Акустика в каньоне была превосходной, голос каждого котелка уподобился голосу большого колокола городской часовни, каждая кастрюля стала средним колоколом, а плошки и сковородки, звук которых был много площе, чем у более крупных и глубоких котелков и кастрюль, превратились в малые колокола. Дикари, прежде ни разу не слышавшие голос бога, призывающий к служению или оповещающий о большом празднике, переполошились, как животные, столкнувшиеся с неизвестностью. Бесстрашные в битве с видимой угрозой, храбрые сердца воинов ушли в пятки. Мгновенно копья в тех руках, что не были заняты арканом и прежде щерились остриями в сторону лошади, преграждая ей путь к выходу, этими же остриями обратились теперь к стенам каньонов. Они стояли спина к спине и бешено вертели головами, ища противника, но не находя его. Это продолжалось до тех пор, пока, наконец, каждый из воинов понял, что то, с чем он столкнулся теперь, не похоже ни на что из того, с чем он сталкивался прежде. Один из них, как раз тот, который нашел ячменное семечко и сказал раньше слово чужак, повернул к вождю свои округлившиеся от страха глаза, как две капли воды похожие в этот миг на глаза человека востока, и надорванным голосом прокричал: — Ваналинго?! — этот возглас, отскочив от стен, вознесся к небу, своим зловещим смыслом перекрыв даже грохот сыплющихся в утварь камней.
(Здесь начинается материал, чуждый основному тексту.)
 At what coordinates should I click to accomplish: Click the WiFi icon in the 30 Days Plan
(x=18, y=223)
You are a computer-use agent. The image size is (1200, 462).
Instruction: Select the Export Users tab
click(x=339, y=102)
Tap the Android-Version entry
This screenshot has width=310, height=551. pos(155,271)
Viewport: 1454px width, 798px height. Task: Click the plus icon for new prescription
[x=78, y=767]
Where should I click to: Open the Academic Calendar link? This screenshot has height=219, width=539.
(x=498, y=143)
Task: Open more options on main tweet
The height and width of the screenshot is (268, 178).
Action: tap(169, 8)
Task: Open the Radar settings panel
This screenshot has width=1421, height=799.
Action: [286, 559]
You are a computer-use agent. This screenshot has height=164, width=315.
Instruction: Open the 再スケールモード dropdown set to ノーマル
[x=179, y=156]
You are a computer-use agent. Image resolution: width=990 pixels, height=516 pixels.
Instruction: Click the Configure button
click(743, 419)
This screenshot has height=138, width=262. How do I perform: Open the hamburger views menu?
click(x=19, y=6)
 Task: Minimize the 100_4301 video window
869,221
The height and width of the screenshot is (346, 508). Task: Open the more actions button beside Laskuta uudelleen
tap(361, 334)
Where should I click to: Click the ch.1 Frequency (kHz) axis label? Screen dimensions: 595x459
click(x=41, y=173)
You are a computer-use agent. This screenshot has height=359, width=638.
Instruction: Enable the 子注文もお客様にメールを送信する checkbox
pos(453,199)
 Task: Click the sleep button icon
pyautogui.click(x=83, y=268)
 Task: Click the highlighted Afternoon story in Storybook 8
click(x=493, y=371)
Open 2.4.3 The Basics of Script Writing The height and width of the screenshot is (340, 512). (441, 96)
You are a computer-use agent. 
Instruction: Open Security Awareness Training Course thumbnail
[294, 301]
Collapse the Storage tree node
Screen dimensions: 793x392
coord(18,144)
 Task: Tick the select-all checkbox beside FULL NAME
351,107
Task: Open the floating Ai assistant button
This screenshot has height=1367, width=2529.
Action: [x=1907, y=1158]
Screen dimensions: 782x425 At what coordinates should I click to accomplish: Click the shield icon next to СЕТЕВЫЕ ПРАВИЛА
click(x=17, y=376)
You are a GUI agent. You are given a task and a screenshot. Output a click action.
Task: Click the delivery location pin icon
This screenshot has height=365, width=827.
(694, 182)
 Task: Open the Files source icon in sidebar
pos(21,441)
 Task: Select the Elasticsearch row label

Вождь скривился и яростно замотал головой, но храбрость его воинства уже была подорвана.

— Ваналинго?! — Ваналинго! — слышалось то тут, то там.

Как зараза, это слово, а скорее проклятье, передавалось от человека к человеку, из уст в уста, из одного уха в другое, разносимое языками, как чума ветром, и вот уже прежний пыл их угас, — вот уже каждый из дикарей с надеждой и тоской смотрит в сторону выхода из каньона, куда еще недавно точно так же безнадежно смотрела загнанная ими лошадь. Слово чужак, произнесенное этим же воином утром, не способно было наделать столько же шуму, будь оно адресовано даже десятитысячной армии имперцев, готовой открыть по ним огонь из всех орудий.

Услышав, о чем дикари кричат, Мираж бросился к краю ущелья и, встав против солнечных лучей, изобразил нечто странное из собственной тени на вершине стены второго утеса. Он сгорбился, присел, согнув колени, и вытянул одну руку перед своим лицом, а другую руку вытянул над своей головой, под прямым углом к первой. На стене появилось нечто, похожее на огромного зайца, только с очень длинной мордой и ушами.

Увидев тень, дикари принялись кричать еще пуще прежнего, указывая на нее вождю, но тот всецело посвятил себя борьбе с лошадью, иначе бы давно приказал всем бежать.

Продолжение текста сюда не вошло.